What Statrys actually is (and is not)
Statrys is a licensed Money Service Operator (MSO) in Hong Kong, regulated by the Hong Kong Customs and Excise Department. It is not a bank. The Statrys terms and conditions are explicit on this point: clause 1.2 states "We are not a bank" and clause 1.4 states "Your Statrys Account or Virtual Business Account is not a bank account."
That distinction matters. As an MSO, Statrys is regulated for payment services and FX, but funds held in a Statrys Business Account are not covered by the Hong Kong Deposit Protection Scheme. Safeguarding is provided through a different mechanism: customer funds are held in segregated accounts at partner banks rather than commingled with operating funds. This is the standard EMI and MSO safeguarding pattern.

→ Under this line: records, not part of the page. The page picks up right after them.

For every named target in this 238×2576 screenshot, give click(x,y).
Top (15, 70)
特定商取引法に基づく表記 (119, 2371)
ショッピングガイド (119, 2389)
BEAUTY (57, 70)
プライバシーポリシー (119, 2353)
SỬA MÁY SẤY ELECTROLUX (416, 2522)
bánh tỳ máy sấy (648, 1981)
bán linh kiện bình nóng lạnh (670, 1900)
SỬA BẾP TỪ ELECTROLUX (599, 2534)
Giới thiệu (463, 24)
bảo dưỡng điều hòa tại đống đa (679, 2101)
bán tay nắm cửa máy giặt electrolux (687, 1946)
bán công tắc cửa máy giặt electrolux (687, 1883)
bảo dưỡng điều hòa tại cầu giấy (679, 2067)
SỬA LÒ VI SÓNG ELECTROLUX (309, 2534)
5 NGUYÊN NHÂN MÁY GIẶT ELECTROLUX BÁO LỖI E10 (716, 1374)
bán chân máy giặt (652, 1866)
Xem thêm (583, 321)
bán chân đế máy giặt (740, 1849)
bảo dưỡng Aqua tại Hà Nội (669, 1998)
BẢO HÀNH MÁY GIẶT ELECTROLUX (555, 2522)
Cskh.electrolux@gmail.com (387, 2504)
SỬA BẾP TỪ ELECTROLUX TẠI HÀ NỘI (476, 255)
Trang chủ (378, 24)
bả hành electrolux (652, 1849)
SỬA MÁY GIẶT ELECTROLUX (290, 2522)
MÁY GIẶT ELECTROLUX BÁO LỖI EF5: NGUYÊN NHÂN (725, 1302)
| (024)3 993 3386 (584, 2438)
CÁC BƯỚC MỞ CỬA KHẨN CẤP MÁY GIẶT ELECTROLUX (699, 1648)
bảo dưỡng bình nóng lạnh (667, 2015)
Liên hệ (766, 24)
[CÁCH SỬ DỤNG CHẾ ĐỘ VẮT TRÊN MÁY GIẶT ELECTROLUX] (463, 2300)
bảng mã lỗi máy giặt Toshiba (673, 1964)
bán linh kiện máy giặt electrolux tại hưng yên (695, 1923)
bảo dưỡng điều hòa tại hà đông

Group structure: HK, SG, UK, Thailand
Statrys operates through several legal entities. The Hong Kong entity (Statrys Limited) is the MSO licensee for HK. Statrys Singapore Pte. Ltd is licensed by the Monetary Authority of Singapore as a Major Payment Institution under the Payment Services Act. There is a UK entity registered with Companies House and a Thai entity, both of which extend the brand into adjacent markets. For most readers the practical entity is either the HK or SG one, depending on where the company being opened is incorporated. Statrys also accepts BVI-incorporated companies per its onboarding documentation, processed against the HK entity.
Who custodies the money
Statrys does not directly hold customer funds in a bank-of-record relationship the way a tier-one bank would. The underlying account infrastructure for the multi-currency Business Account is provided by Currenxie, an Electronic Money Institution that issues virtual account numbers. The Currenxie account number format is a 12-digit string starting with 4787, which is visible in the portal once a Business Account is provisioned.
In practice, this means a Statrys customer receives a HKD account number and additional virtual receiving accounts in other currencies, all sitting on Currenxie infrastructure. From the user perspective the abstraction is clean: deposits arrive into a Statrys account, balances appear in the Statrys portal, and the underlying EMI partnership is mostly invisible. From a counterparty-risk perspective it is worth knowing that the safeguarding sits at the Currenxie partner-bank layer, not at Statrys directly.
Why people confuse Statrys with a bank
The marketing language across the SaaS sector blurs the bank vs neobank vs MSO distinction. Statrys describes itself as a multi-currency business account, which is functionally true for the customer. But the regulatory status is MSO in HK and MPI in SG, not banking. If your treasury policy requires bank-grade deposit insurance or a banking licence in the holding entity, Statrys does not meet that bar. If your operational requirement is a working multi-currency account with payment rails and FX, Statrys does meet that bar, in the same way Wise Business, Payoneer and Aspire do.